Ignoring every picture, return the lines of the listing below word for word, from the line that holds "The height and width of the screenshot is (686, 914)." through the line that holds "Task: Click inside the Search field".

*** Opening of GIVEN RECORDS ***

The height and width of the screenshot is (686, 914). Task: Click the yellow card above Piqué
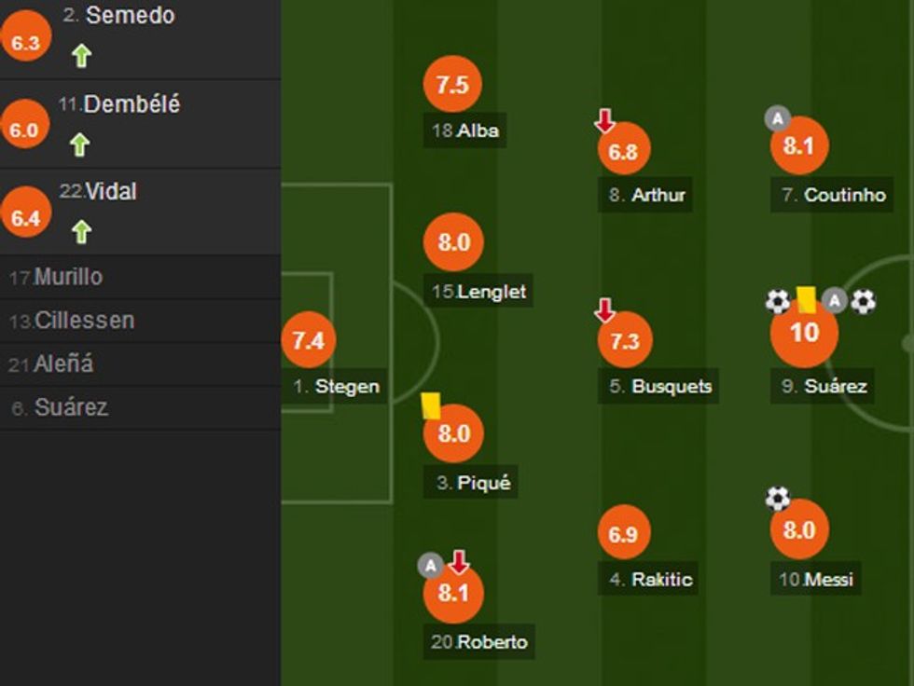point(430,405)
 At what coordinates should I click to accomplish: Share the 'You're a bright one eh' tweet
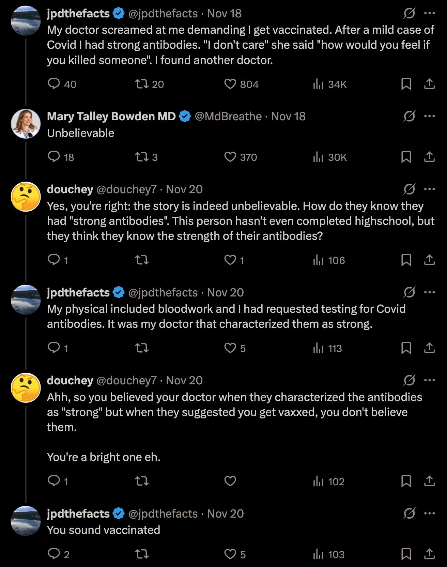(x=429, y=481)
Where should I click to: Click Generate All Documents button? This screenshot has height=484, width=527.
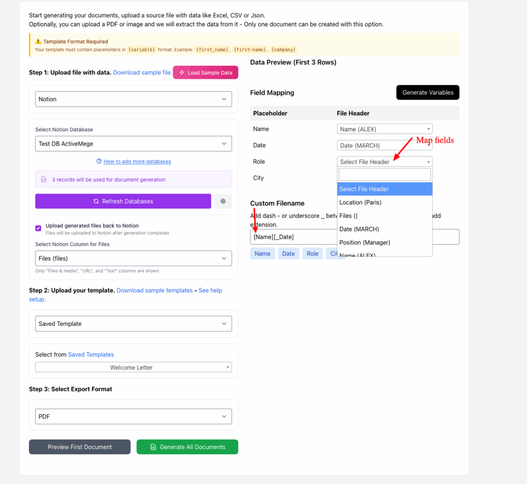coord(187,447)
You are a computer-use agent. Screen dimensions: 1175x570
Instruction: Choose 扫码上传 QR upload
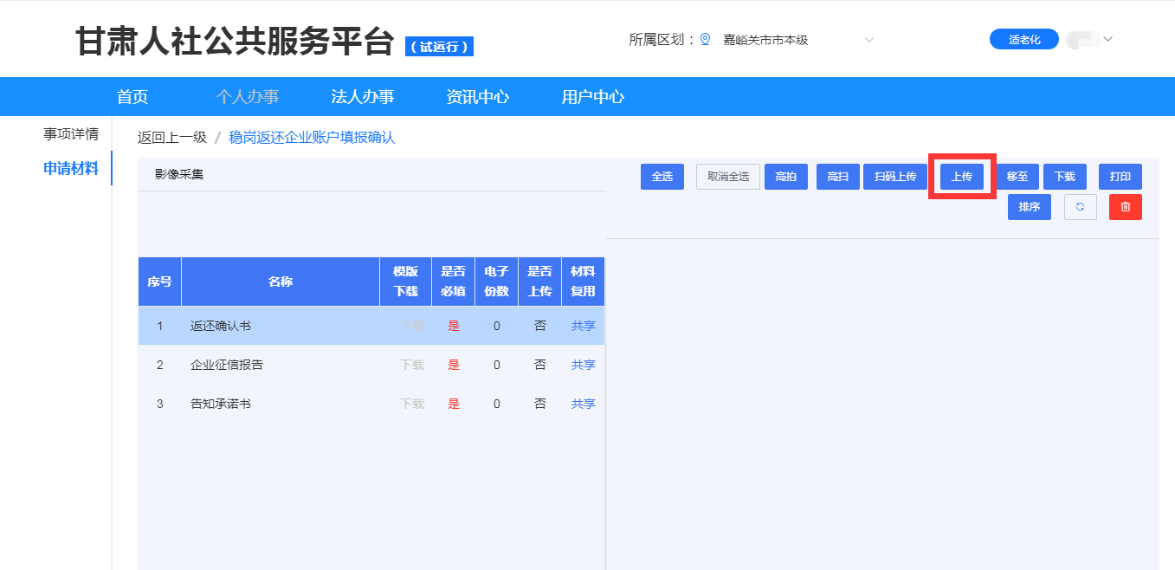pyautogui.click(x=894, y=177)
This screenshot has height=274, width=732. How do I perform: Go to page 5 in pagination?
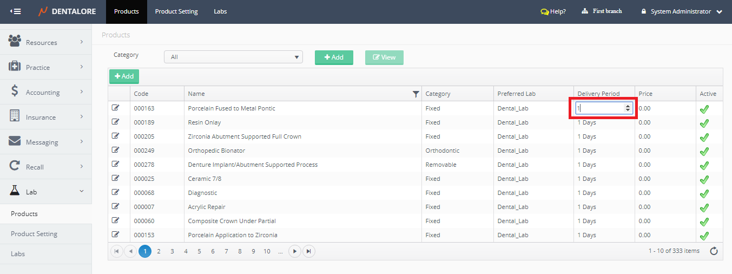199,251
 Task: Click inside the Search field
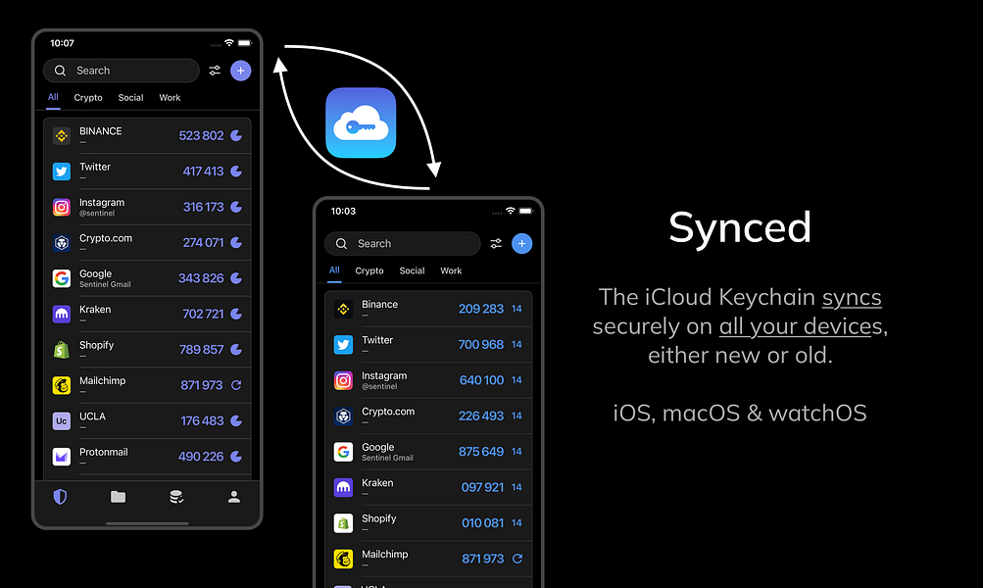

*** Close of GIVEN RECORDS ***
*** Opening of GIVEN RECORDS ***

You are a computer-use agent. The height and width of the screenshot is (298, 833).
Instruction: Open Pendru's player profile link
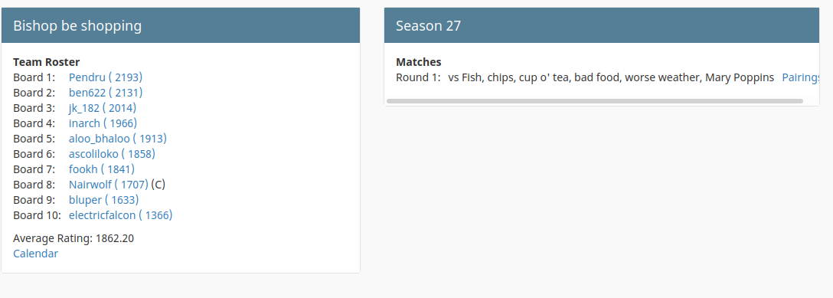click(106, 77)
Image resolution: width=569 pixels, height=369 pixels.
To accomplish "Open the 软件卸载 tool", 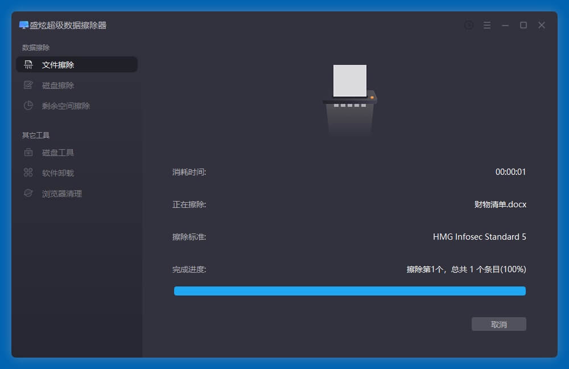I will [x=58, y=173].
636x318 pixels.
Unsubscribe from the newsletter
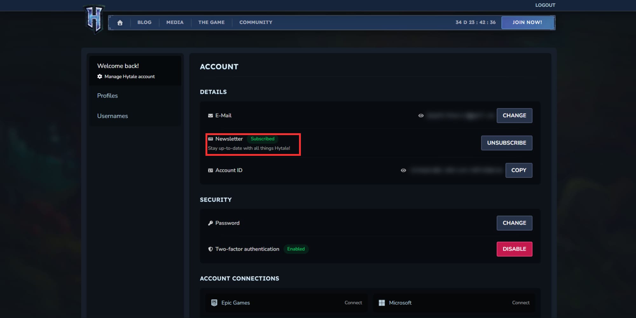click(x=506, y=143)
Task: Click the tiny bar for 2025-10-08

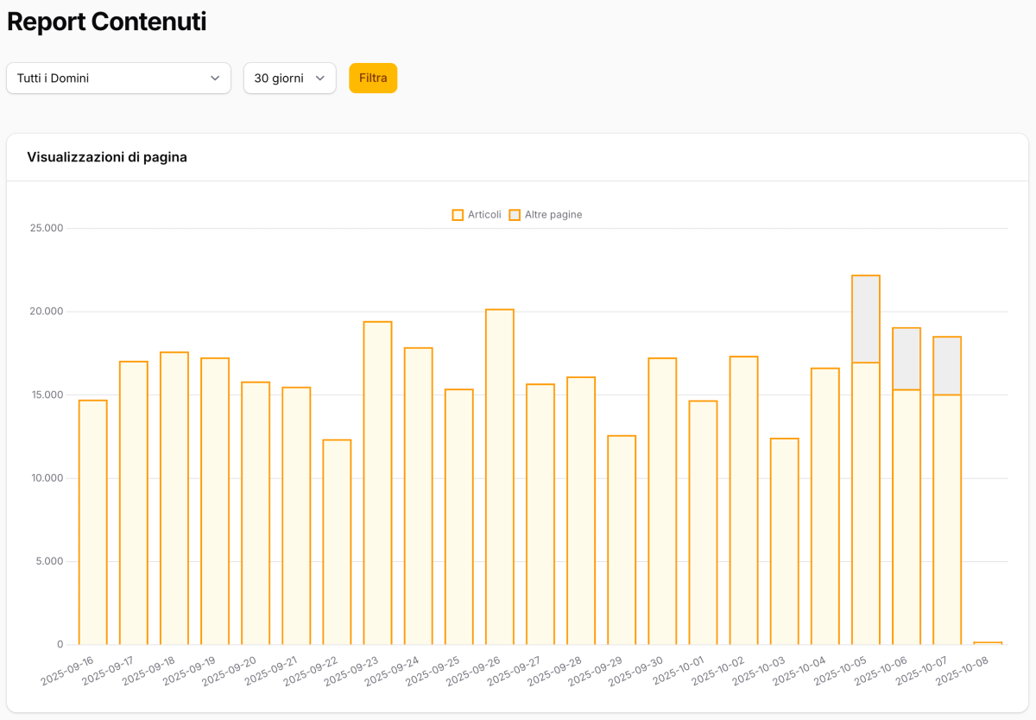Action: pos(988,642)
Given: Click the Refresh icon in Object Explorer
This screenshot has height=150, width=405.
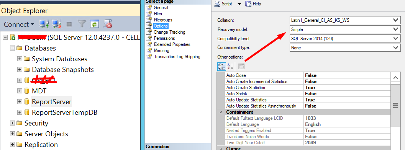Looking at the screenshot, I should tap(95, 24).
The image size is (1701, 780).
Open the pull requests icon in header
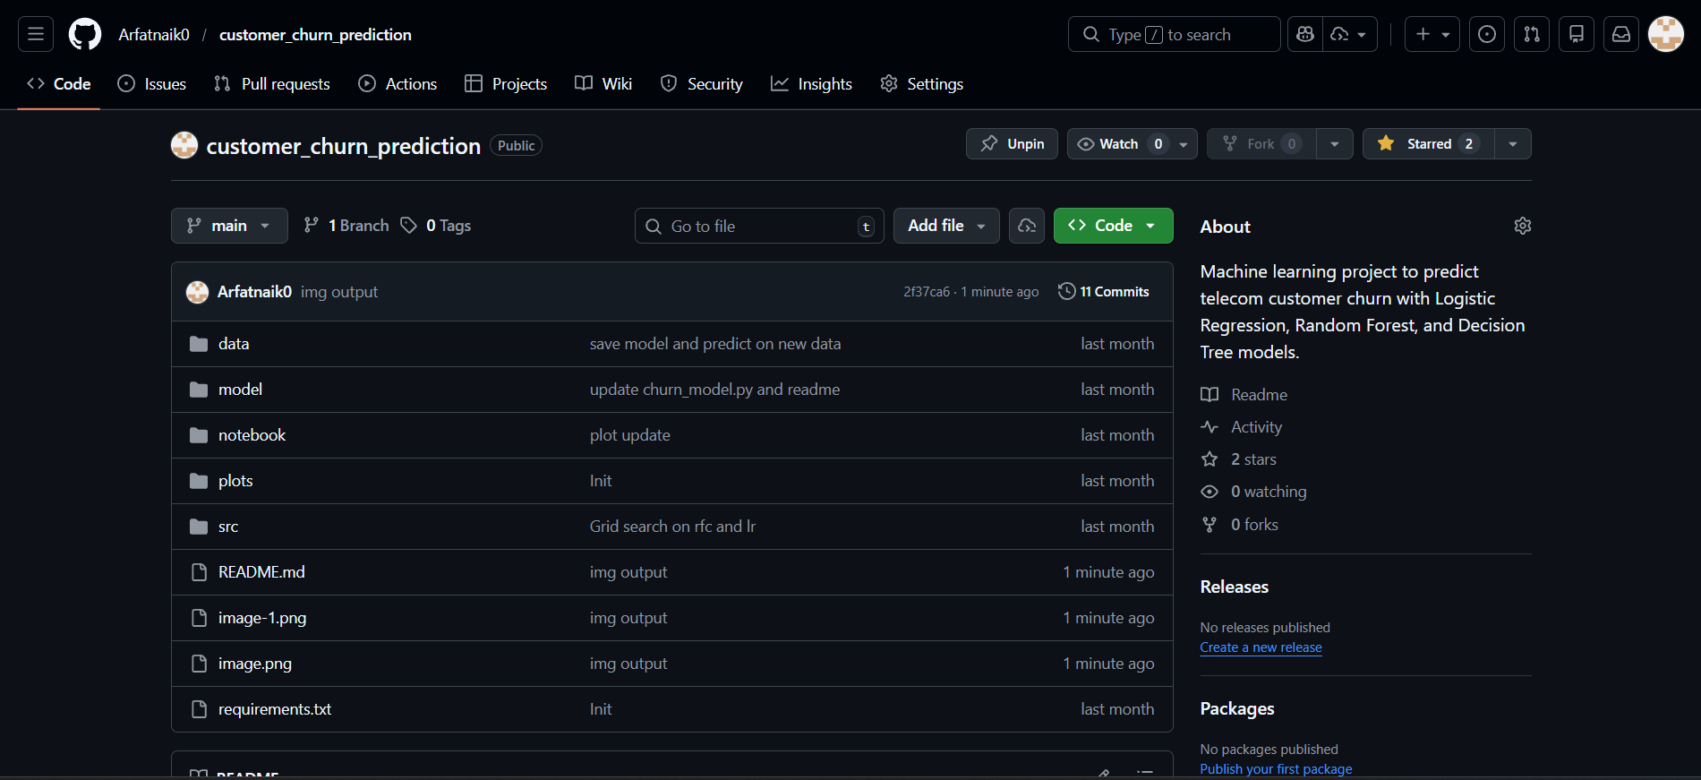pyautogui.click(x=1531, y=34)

*** Close of GIVEN RECORDS ***
*** Opening of GIVEN RECORDS ***

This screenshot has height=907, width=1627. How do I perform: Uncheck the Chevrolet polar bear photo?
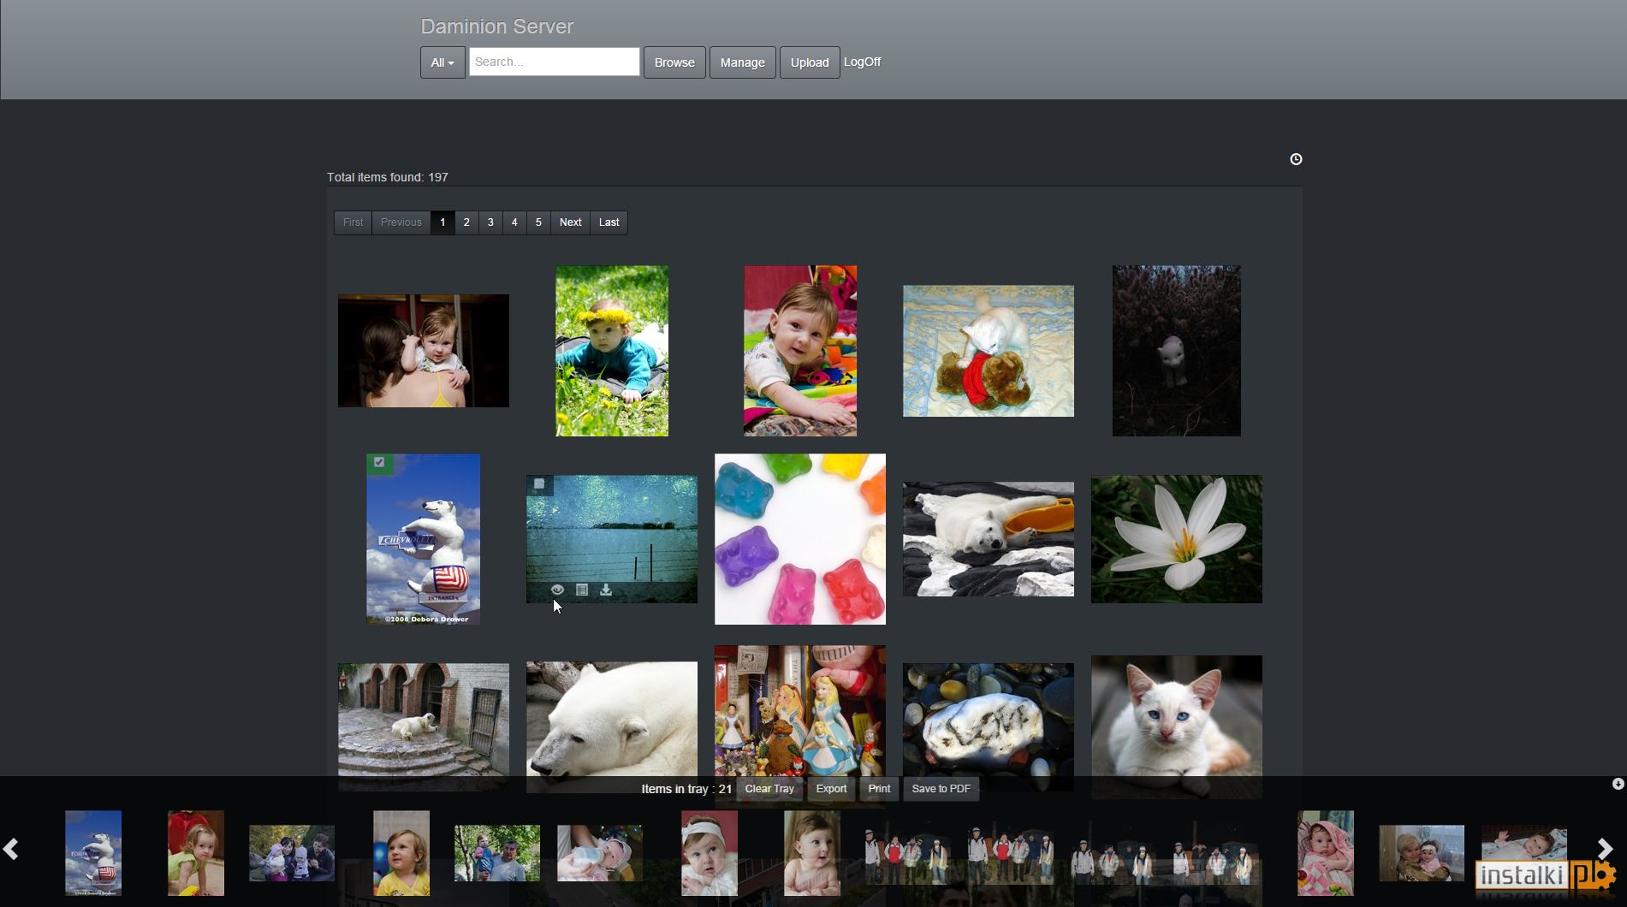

*** Close of GIVEN RECORDS ***

**RESULT FOR THIS TASK**
The height and width of the screenshot is (686, 914). Task: Click the yellow card above Piqué
point(430,405)
 At what coordinates should I click to accomplish: Share the 'You're a bright one eh' tweet
(x=429, y=481)
Where should I click to: Click Generate All Documents button? This screenshot has height=484, width=527.
coord(187,447)
You are a computer-use agent. Screen dimensions: 1175x570
Instruction: Choose 扫码上传 QR upload
pyautogui.click(x=894, y=177)
This screenshot has height=274, width=732. How do I perform: Go to page 5 in pagination?
199,251
 Task: Click inside the Search field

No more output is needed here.